Bless us in body and in soul, and make us a blessing to our comrades
, the new converts chanted as they stood in the steady stream of the war-stained Marne River.

Aloysius painted four blue ravens that afternoon on the shore of the river, reclined, wings expanded with a touch of rouge on the flight feathers, and blue heads of seventeen soldiers afloat. We heard the artillery of the war, but the truth of a military stance and bloody sacrifice was far away. I leaned against a tree and read book three of
The Odyssey
.
But as the sun was rising from the fair sea into the firmament of heaven to shed light on mortals and immortals, they reached Pylos the city of Neleus. Now the people of Pylos were gathered on the sea shore to offer sacrifice of black bulls to Neptune lord of the Earthquake. There were nine guilds with five hundred men in each, and there were nine bulls to each guild. As they were eating the inward meats and burning the thigh bones in the name of Neptune, Telemachus and his crew arrived, furled their sails, brought their ship to anchor, and went ashore.

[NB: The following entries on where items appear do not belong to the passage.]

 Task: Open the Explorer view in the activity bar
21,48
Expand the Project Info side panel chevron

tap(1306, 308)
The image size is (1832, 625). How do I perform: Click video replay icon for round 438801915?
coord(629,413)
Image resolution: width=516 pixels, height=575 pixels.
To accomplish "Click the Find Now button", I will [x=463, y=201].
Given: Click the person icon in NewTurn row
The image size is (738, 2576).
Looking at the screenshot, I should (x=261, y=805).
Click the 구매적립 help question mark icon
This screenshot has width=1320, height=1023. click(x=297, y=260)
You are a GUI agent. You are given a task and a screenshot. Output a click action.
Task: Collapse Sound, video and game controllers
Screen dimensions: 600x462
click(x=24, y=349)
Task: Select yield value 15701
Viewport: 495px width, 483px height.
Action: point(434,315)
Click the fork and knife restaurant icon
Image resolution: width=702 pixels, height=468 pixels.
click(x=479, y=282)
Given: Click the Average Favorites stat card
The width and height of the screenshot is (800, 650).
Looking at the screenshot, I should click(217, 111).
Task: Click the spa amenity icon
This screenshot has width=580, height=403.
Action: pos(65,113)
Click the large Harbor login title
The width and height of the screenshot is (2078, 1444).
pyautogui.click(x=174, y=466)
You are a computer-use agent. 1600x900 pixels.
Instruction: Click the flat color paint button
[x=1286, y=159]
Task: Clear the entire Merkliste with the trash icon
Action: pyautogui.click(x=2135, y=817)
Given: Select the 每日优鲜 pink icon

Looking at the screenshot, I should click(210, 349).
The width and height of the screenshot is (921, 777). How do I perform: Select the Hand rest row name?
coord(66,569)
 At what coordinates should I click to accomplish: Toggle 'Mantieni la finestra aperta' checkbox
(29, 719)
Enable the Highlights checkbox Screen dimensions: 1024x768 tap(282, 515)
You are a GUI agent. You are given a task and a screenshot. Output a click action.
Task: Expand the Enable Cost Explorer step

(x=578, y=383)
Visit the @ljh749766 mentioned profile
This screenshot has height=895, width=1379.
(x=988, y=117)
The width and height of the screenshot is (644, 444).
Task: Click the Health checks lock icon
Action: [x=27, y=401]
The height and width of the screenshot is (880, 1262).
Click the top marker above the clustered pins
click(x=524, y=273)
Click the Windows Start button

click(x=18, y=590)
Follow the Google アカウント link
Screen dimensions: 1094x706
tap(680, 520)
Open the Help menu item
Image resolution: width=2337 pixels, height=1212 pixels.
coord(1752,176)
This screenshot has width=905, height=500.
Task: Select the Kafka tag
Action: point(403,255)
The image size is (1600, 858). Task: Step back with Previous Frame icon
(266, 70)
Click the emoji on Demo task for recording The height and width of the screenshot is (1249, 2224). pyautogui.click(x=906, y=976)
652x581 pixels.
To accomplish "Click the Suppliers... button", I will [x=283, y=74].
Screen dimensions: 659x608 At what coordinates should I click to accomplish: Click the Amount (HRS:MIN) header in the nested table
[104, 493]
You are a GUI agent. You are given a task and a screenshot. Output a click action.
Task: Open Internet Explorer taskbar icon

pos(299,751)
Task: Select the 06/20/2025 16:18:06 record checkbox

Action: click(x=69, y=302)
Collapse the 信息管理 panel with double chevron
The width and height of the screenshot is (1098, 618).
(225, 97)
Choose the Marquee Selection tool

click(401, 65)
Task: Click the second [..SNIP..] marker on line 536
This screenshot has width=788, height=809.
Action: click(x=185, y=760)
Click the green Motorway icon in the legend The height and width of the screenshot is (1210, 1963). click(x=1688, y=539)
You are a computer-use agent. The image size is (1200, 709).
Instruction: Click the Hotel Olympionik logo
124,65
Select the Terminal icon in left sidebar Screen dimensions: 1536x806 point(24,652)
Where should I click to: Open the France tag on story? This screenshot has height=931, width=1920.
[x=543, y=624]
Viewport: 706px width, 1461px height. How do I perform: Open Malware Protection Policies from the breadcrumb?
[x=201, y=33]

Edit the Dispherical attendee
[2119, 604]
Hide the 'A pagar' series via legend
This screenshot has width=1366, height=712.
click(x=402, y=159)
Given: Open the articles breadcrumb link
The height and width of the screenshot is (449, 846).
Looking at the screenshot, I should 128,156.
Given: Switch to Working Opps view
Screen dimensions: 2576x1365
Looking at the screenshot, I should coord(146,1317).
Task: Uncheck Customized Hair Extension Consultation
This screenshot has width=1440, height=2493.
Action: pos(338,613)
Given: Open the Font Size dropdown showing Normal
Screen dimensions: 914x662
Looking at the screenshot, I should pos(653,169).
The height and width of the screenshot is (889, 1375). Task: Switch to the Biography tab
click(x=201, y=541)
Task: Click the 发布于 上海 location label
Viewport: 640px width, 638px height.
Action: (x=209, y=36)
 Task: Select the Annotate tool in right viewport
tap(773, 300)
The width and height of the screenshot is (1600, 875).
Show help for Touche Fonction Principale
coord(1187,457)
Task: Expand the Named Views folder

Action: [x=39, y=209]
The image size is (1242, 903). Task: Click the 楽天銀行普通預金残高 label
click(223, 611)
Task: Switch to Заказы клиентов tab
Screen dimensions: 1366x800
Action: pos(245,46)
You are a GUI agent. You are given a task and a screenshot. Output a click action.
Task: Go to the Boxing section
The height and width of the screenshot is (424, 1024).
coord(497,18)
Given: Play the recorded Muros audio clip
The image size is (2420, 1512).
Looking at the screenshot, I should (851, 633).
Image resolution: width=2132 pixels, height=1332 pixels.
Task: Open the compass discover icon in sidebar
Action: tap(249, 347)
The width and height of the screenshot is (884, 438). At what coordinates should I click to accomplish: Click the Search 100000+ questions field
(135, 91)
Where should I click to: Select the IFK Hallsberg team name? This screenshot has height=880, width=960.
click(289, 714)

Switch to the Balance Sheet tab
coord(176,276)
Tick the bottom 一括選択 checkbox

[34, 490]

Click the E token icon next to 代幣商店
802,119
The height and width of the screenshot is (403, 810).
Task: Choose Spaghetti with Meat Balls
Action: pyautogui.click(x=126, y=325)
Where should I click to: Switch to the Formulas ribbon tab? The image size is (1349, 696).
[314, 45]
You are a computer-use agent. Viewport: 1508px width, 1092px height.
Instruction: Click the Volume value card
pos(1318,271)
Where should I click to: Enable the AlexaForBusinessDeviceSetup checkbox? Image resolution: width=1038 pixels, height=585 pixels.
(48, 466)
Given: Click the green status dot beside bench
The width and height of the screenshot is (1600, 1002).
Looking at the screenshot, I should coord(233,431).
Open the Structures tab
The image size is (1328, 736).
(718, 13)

The Germans had been slowly driven back, day by day, across the river, and the casualties were enormous. The Marne salient was a major allied military operation. More soldiers died in one hour of combat than the total number of natives who ever lived on the White Earth Reservation.

French cities and communes were decimated by heavy enemy artillery. We only heard the thunder and military rumors, nothing secure, and even the most reliable information that summer was promptly overstated, and some rumors were wholly outrageous. Mata Hari, for instance, was never executed as a spy and carried on as an exotic dancer for the generals. The Christmas truce was not a few carols with the enemy but a trench disease. French soldiers were in mutiny over the cooties in their blue uniforms.

Yet, rumors to a soldier were necessary, the very sources of comedy and ingenuity. Rumors were communal, shareable, ironic, and otherwise caretaker conversations in the extreme situations of war and peace. The most
obvious contradictions and distortions of fact were hardly significant or even remembered by soldiers who waited for the creative solace of new rumors.